╭──

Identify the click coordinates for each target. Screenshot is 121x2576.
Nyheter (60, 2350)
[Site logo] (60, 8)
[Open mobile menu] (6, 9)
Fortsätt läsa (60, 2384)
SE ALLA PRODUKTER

╰──

WHAT IS REQUIRED: Each entry should be reproduced in the output exactly.

ANSWER TO THE EXERCISE:
Identify the click coordinates for each target. Screenshot is 121x2576.
Nyheter (60, 2350)
[Site logo] (60, 8)
[Open mobile menu] (6, 9)
Fortsätt läsa (60, 2384)
SE ALLA PRODUKTER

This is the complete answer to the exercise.